Australia Holds On To Dirty Energy


With a dogmatic focus on protecting our resources industry, Australia is quickly sacrificing any long-term competitive advantage as an energy power. The concessions Australia currently provides to its energy and emissions intensive industries are hurting the budget and are likely to be detrimental to the long-term sustainability of the Australian economy.

There are lessons to be learnt from some of our biggest trade partners on where Australia should be prioritising industry support, and fortunately for the environment, clean technologies are the answer to our long-term future prosperity.

It is important to scrutinise where the current Federal Government has chosen to prioritise its backing for industry and particularly the concessions it has provided under environmental policies like the Carbon Price Mechanism and the Renewable Energy Target.

Three of the largest beneficiaries of industry concessions under the Government’s carbon pricing and renewable energy schemes are activities related to the use and production of fossil fuels.
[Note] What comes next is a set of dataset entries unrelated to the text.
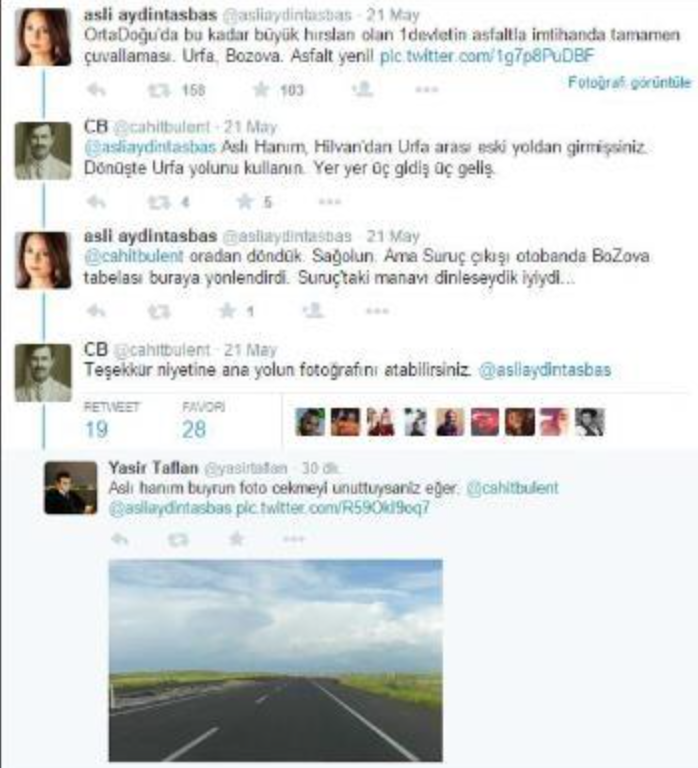Open more options on the first tweet
This screenshot has height=768, width=698.
(x=427, y=90)
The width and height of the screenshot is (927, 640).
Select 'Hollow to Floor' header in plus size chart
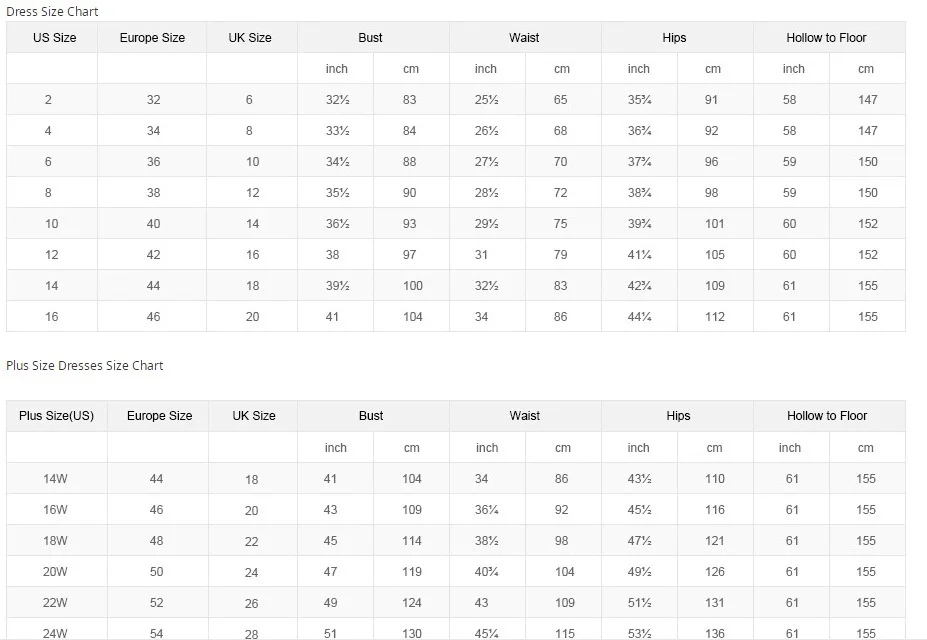point(827,416)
Coal-fired generators are set to receive the largest allocation of free carbon units, followed closely by petroleum and natural gas production.

The total value of free permits issued to these industries is worth more than $6 billion between now and 2014-15. In last night's budget, the Australian Government removed $3.43 billion from the Clean Energy Future package, including taking funds away from the Australian Renewable Energy Agency, Carbon Capture and Storage Flagships, the Biodiversity Fund and Low Carbon Communities. The Government cited the collapse of the international carbon price for the cuts, but clearly chose to punish the clean energy sector for the revenue shortfall, rather than try and reduce the protections offered to the fossil fuel industry."
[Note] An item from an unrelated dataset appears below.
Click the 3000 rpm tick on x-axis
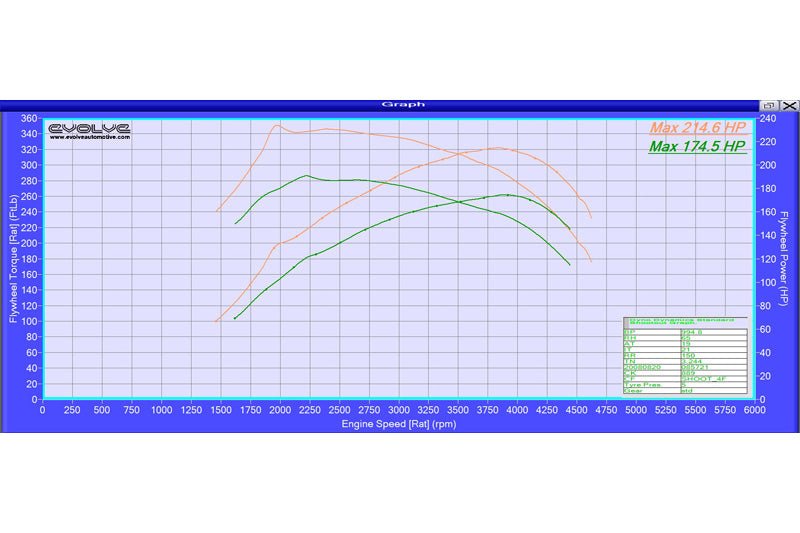800x533 pixels. click(398, 410)
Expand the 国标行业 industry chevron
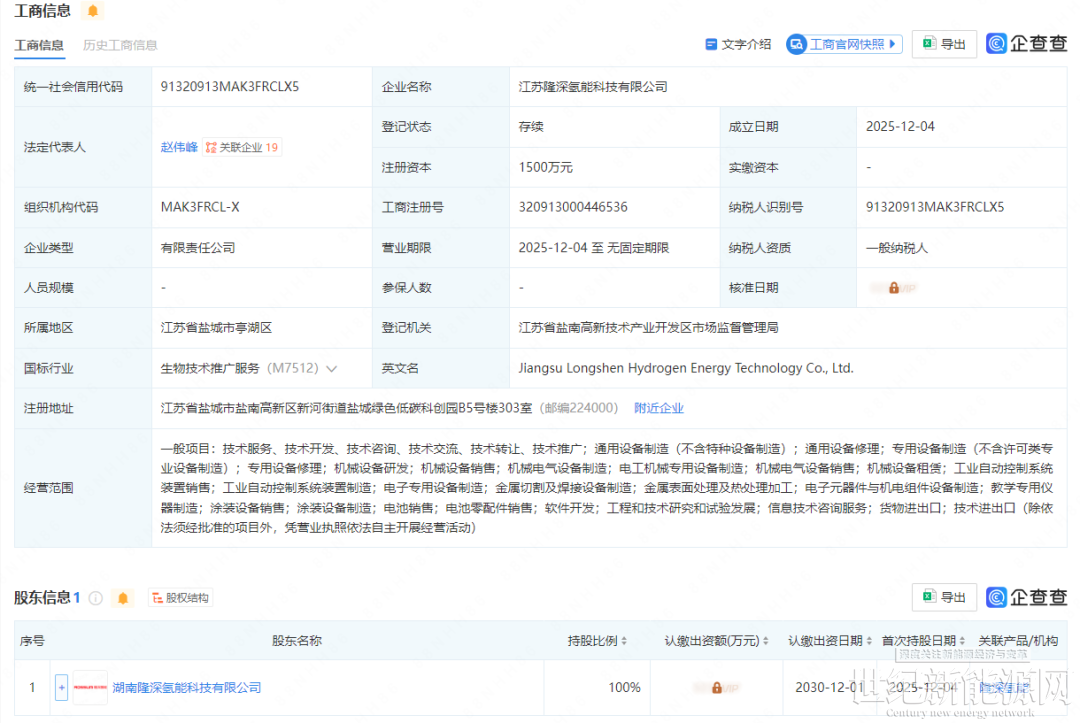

The three energy sources complicit in the cause of global warming are being provided a momentous free ride under policies intended to address the same environmental problems they are responsible for. Joining the club of easy riders are the aluminium and steel manufacturing sectors. These industries are highly energy and emissions intensive, and are likewise complicit to the climate problem.

While it is easy to find objections as to why these concessions are detrimental to the environmental effectiveness of current climate change policies, it is important to recall the introduction of a carbon price was also billed as significant economic reform.
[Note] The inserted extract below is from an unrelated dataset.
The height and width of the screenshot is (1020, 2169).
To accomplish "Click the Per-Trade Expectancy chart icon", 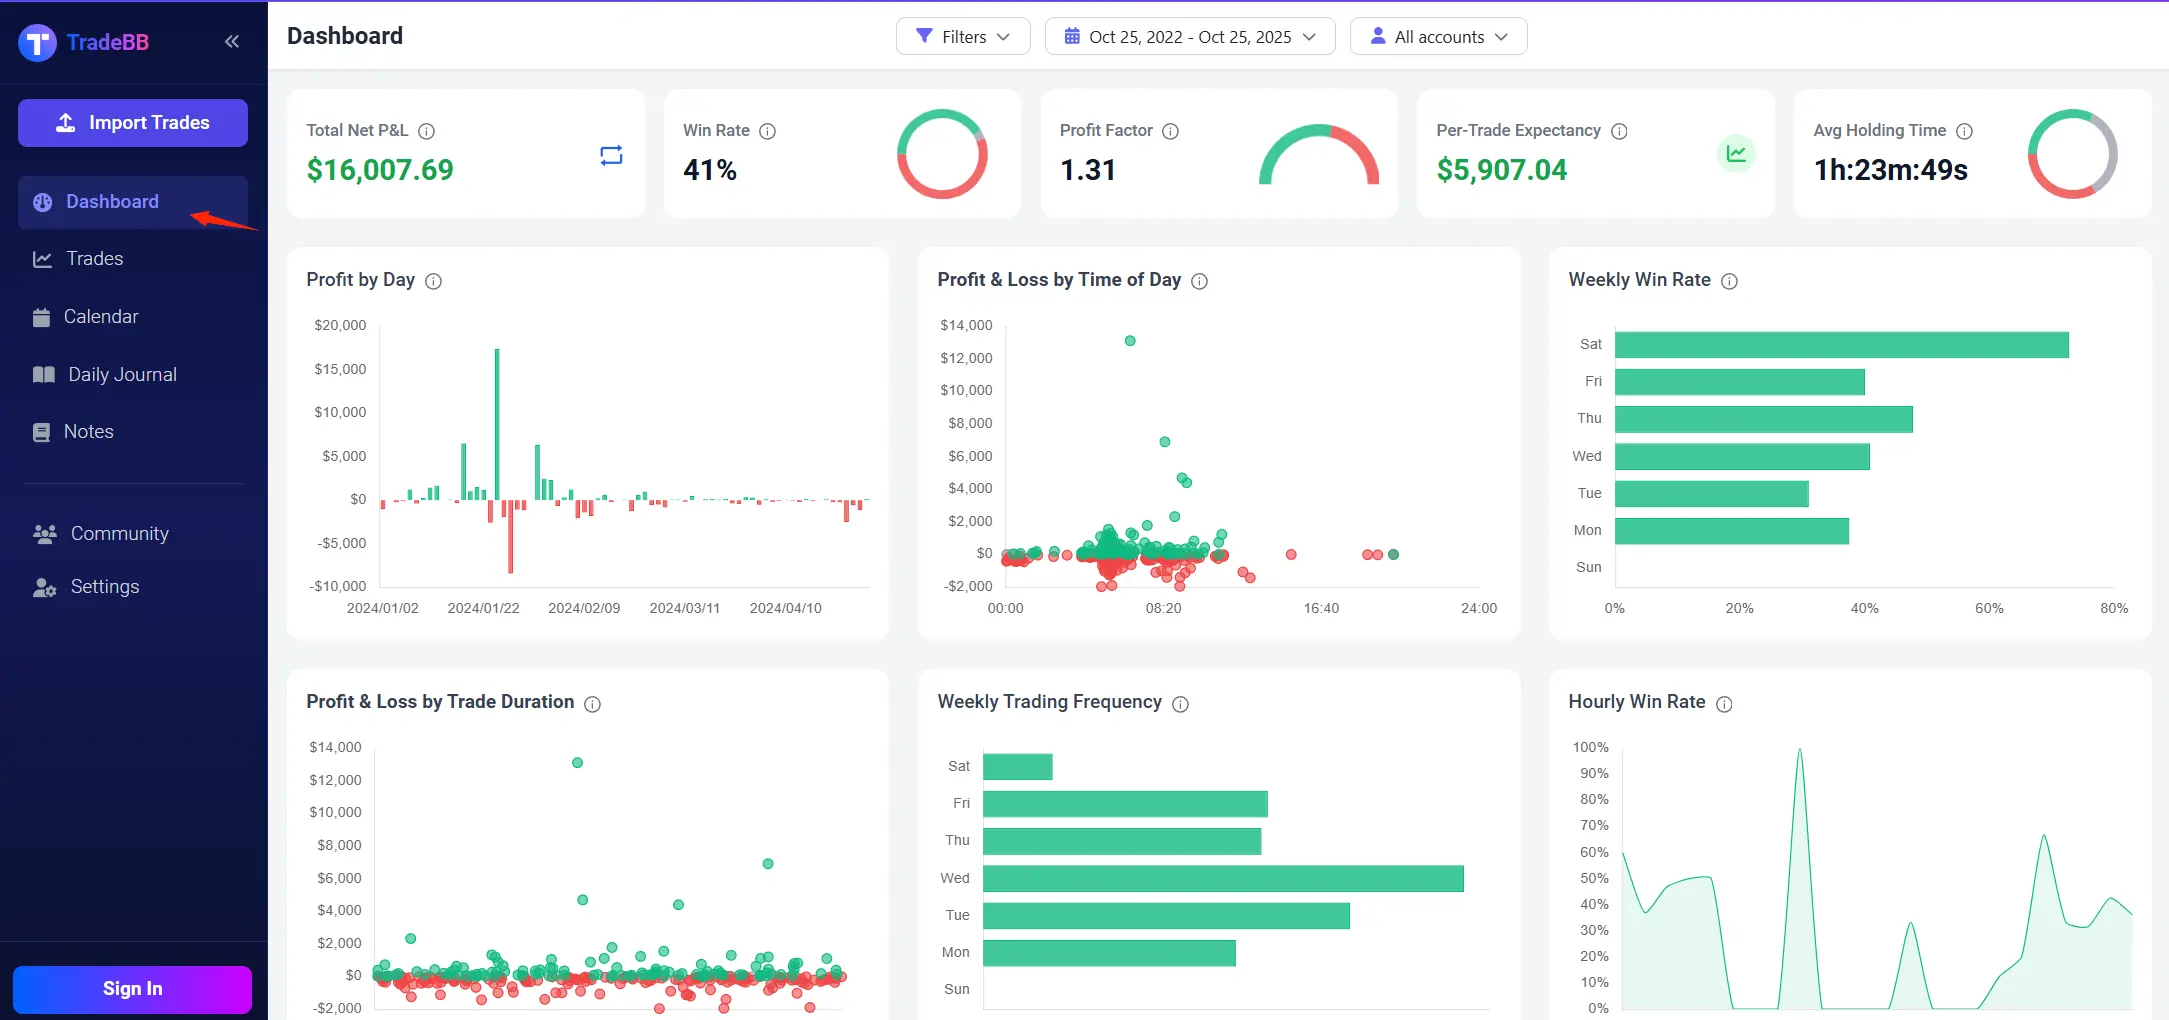I will coord(1736,154).
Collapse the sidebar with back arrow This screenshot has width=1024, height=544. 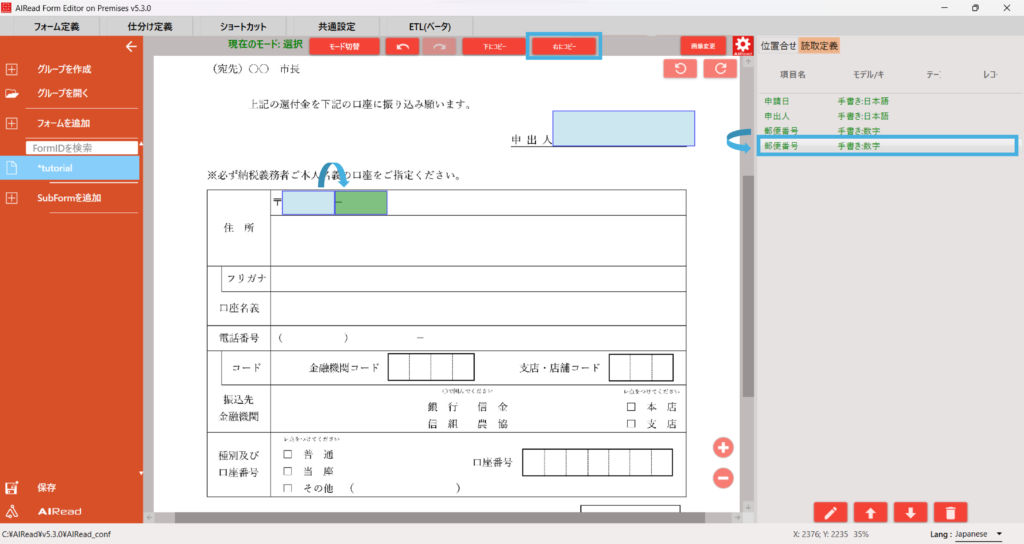tap(130, 46)
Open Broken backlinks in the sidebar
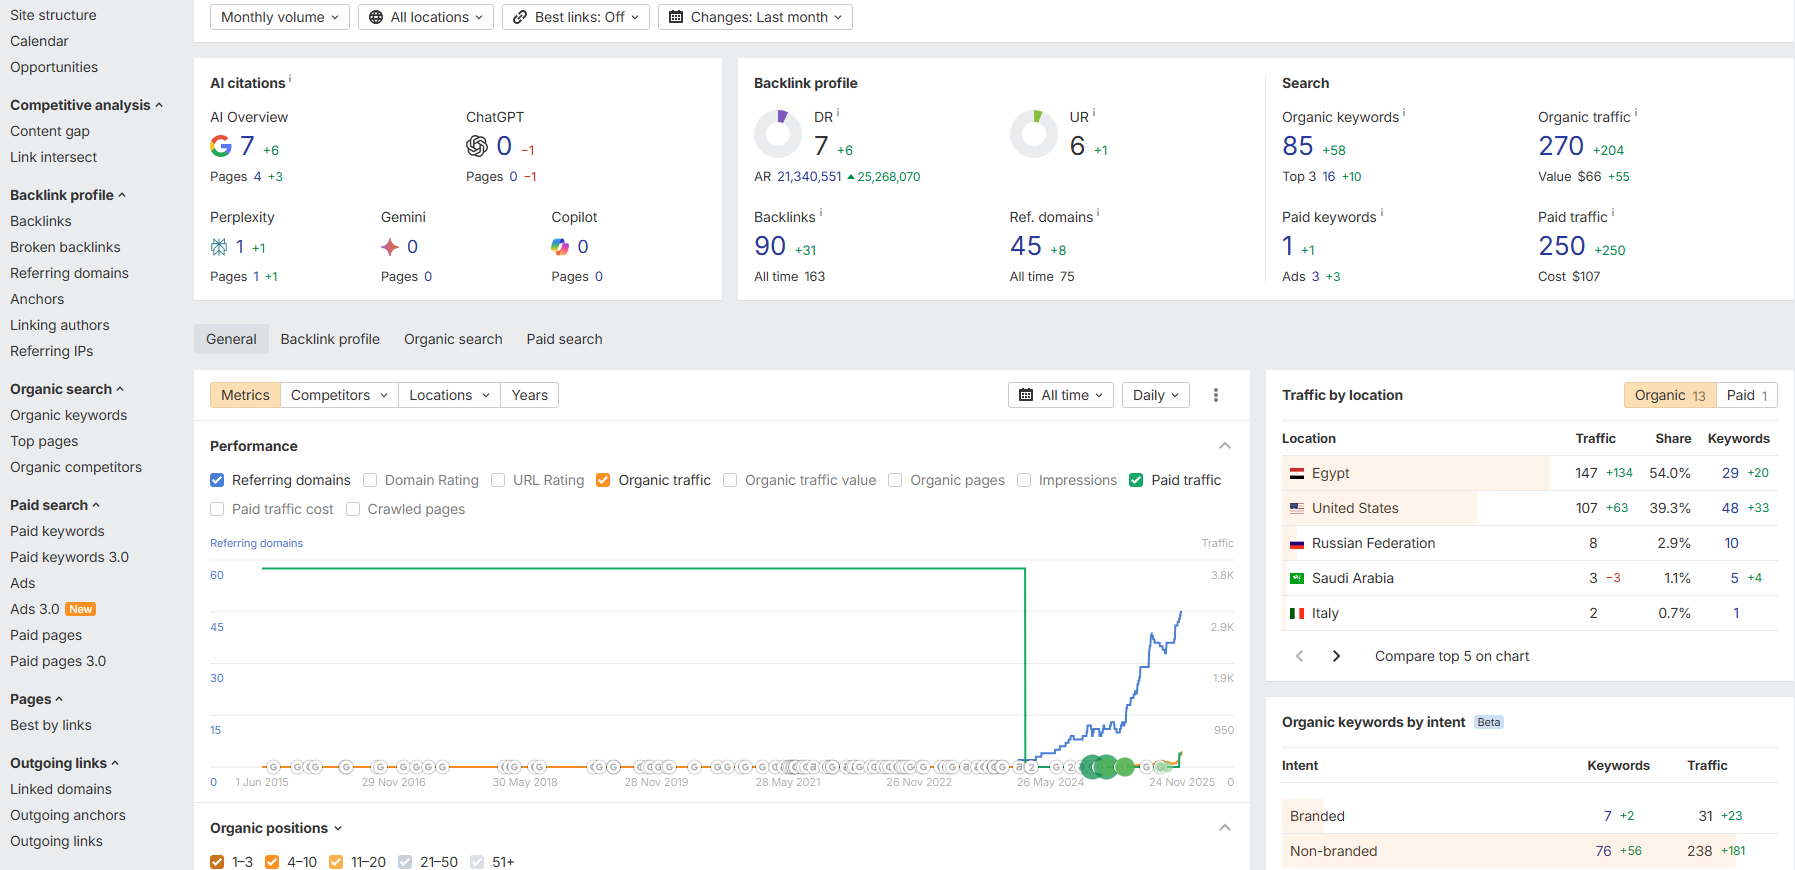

These concessions for industry were intended to maintain Australia’s competitive advantage in a global export market. This makes it politically easy to justify such concessions. However, while Australia’s resources are currently in high demand, it is by no means guaranteed that the prosperity derived from this will continue in the long-term.

A recent report co-authored by Carbon Tracker and the Grantham Research Institute suggests that a major devaluation of fossil fuel reserves is required if we are to avoid the worst effects of climate change.

It is time that Australia begins the shift to new industries.

One needs only to look to the two emerging economic powers of China and India to get a glimpse of which industries will be prominent in the future. Each has invested heavily in renewable energy technologies, and significantly, the ability to commercialise and bring these technologies to the global market.

China and India have taken a no-limits approach to building their clean technology industries. This strategy has been followed to such a degree that several countries have instigated action under the World Trade Organisation with claims that some of the tactics used, usually involving protective subsidises, are in breach of international trade agreements.

Despite the questionable tactics, industry analysts have ranked both China and India highly for their attractiveness and proactiveness in encouraging investment in their domestic renewable energy industries.

In 2011, China and India were already leaders in investment in renewable energy technologies. The PEW Charitable Trust ranked China and India second and fifth respectively for renewable energy investment, while Australia trailed in twelfth place.

In November last year, consultancy Ernst and Young ranked China and India first and fourth respectively for their attractiveness for new investment in renewable energy. Australia ranked tenth.

In April this year, consultancy KPMG ranked China and India sixth and tenth respectively for their effectiveness at using their tax systems to incentivise investment in renewable energy. Australia ranked seventeenth.

These emerging economic powerhouses are already moving strategically to take advantage of an energy sector in transition. Conversely, Australia has been holding steadfast onto the industries of the past.

Initiative is needed to seize upon our home grown innovations, and to streamline their transition from conception to commercialisation. By doing this, Australia can build it self up with the potential to remain a major player in the energy sector of the future. By reprioritising where we direct support for local industries and innovation, we can take advantage of a win-win scenario; increased environmental and economic sustainability.We owe it to future generations, not just to protect our environment, but also to set up an economy that is prepared for emerging technological innovation, particularly those in the energy sector.